(EXERCISE) When a line in the entries below contains the word "Taobao", copy that line.

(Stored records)
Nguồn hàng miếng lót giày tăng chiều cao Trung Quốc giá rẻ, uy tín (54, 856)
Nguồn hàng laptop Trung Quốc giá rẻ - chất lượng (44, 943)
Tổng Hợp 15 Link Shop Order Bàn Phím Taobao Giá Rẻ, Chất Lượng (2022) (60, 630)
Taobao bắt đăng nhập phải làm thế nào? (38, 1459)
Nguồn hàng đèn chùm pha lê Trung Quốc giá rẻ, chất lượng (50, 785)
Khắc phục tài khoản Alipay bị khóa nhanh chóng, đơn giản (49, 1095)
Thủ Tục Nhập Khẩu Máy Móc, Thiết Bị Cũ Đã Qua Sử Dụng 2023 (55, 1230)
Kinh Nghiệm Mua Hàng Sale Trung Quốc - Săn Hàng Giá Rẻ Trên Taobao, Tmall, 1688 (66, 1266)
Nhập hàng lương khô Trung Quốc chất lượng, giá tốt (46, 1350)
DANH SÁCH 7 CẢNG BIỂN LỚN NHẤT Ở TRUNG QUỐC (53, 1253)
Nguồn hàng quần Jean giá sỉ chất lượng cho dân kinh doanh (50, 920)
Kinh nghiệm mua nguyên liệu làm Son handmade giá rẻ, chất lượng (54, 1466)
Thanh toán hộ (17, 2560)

(REPLY)
Tổng Hợp 15 Link Shop Order Bàn Phím Taobao Giá Rẻ, Chất Lượng (2022) (60, 630)
Taobao bắt đăng nhập phải làm thế nào? (38, 1459)
Kinh Nghiệm Mua Hàng Sale Trung Quốc - Săn Hàng Giá Rẻ Trên Taobao, Tmall, 1688 (66, 1266)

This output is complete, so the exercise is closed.